In total, Italy’s Mediterranean coast hosts some 50 companies that in one way or another service the superyacht market through repairs, maintenance or refits. This means that any cruising superyacht does not have to travel far to find an answer to its needs. 

In March 2020, Viareggio will once again play host to YARE, the international business event dedicated to refit and aftersales in the superyacht industry. The event has steadily grown in popularity, with 13 yacht-builders and around 700 companies from the five industry sub-sectors (shipyards, refit, suppliers, ground and marine services) expected to attend next year’s 10th anniversary event.


Malta’s strategic location in the centre of the Med and its long shipbuilding and repair history make it an important hub for superyacht repair and refit.

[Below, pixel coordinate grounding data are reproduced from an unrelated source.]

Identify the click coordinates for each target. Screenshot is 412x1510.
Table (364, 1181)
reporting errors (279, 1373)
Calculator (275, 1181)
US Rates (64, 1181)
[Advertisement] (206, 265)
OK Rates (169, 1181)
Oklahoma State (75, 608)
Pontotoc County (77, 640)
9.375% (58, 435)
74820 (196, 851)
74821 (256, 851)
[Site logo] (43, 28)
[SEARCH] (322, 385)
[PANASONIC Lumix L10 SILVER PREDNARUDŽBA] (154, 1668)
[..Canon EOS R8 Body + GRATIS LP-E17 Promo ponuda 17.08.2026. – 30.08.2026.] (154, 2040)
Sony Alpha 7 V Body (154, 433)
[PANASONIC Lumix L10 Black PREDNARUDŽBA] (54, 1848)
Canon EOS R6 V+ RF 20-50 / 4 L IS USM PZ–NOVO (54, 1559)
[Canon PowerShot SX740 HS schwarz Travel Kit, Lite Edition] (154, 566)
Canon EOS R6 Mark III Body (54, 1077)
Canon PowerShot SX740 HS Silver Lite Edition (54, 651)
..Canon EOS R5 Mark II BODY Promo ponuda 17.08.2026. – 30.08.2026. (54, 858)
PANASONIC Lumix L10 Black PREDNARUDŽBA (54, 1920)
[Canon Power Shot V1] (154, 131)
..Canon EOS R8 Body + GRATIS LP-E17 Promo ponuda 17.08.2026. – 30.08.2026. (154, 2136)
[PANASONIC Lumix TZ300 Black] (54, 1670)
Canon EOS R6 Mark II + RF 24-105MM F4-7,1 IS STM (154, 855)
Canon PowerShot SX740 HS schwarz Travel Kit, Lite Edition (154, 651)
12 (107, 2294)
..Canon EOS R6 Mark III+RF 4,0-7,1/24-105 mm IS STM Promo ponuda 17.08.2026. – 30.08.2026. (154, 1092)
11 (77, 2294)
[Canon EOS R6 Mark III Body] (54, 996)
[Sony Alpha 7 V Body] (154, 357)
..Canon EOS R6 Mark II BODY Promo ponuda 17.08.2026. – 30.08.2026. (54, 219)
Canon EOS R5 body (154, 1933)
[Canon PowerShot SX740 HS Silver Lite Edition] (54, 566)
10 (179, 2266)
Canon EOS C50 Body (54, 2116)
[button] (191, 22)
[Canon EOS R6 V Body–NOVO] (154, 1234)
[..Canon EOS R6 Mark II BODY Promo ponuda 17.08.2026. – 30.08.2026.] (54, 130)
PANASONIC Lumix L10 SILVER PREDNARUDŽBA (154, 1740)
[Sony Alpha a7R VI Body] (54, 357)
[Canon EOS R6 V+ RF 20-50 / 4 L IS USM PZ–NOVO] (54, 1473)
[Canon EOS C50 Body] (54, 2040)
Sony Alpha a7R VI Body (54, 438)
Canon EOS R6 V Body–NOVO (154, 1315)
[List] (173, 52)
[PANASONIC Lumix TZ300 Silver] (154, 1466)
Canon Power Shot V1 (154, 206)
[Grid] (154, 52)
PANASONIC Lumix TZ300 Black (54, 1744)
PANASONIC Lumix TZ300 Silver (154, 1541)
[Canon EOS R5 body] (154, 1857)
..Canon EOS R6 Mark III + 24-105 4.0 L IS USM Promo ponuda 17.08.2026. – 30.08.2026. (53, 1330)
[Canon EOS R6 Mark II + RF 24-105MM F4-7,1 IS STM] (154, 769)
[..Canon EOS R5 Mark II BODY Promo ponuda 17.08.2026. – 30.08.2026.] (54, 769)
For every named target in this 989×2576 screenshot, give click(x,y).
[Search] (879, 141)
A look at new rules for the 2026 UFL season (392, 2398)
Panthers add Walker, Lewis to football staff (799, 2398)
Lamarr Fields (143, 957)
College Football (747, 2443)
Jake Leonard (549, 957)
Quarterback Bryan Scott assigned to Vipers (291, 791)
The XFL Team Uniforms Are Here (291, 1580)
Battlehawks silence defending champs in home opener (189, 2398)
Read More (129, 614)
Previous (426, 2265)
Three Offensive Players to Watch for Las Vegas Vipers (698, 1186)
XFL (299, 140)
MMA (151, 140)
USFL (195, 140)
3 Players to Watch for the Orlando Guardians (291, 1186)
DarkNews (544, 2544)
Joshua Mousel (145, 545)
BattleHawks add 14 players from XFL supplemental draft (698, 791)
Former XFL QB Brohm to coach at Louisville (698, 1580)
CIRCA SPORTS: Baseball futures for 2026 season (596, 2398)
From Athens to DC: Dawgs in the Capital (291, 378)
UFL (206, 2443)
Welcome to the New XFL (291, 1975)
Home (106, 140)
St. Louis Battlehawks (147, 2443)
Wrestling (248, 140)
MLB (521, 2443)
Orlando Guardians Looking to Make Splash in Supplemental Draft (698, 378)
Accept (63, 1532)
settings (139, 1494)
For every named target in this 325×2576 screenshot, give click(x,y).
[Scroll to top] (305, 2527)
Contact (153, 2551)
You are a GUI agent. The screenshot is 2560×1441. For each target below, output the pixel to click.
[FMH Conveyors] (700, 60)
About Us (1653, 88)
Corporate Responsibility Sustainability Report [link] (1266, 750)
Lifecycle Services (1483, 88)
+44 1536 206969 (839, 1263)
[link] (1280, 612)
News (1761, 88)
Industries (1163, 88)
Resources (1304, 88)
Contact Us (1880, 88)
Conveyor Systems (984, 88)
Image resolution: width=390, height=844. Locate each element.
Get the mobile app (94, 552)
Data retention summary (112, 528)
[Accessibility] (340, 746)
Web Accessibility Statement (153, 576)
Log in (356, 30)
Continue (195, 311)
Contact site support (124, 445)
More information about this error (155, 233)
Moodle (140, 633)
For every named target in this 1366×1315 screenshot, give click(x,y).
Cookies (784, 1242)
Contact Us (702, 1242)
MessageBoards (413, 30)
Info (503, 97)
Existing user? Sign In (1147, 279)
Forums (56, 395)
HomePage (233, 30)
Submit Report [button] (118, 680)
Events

The main player is Palumbo Malta Superyachts Ltd, which operates a yard providing two dry docks of 164m and 144m with a full range of skills and services. The smaller of the docks has a retractable cover and the yard’s provision for crew has been enhanced with new accommodation and sports facilities. 

Other key players in Malta are the Melita Marine Group and the Manoel Island Yacht Yard. Melita offers facilities including floating docks for superyachts up to 100m or more. It offers a full range of services and crew facilities. The Manoel Island Yacht Yard can cope with superyachts up to 50m and provides a full skill set and crew facilities. The Bezzina Shipyard also handles superyachts up to 50m.

Eastern Mediterranean


The main refit yard in Croatia is NCP Repair Shipyard at Sibenik, where facilities include a 75m drydock, lifts up to 1,500 tonnes, and a 70m shed. In 2017, NCP had a change of ownership with the Swiss Maritime Investment Co becoming the majority owner. In addition to superyachts, which is a major part of NCP’s workload, it also handles commercial and naval vessels. The Swiss company is understood to have shareholders from Denmark and the US, as well as Switzerland. 

With the country’s strong yacht charter market, Croatia hosts a number of other refit companies which include Avangard Shipyards and Istria Yachting d.o.o. in Pula, Brodogradiliste Cres in Cres, Brodogradiliste Punat Shipyard in Punat, and Servisni Centar Trogir (SCT) in Trogir. These latter yards offer a range of facilities including dry docks, shed and lifts for handling superyachts up to a maximum of 160m. 


With its long maritime heritage, of which yachts have been an integral part, Greece is working to expand both its superyacht   new-build and refit activities. 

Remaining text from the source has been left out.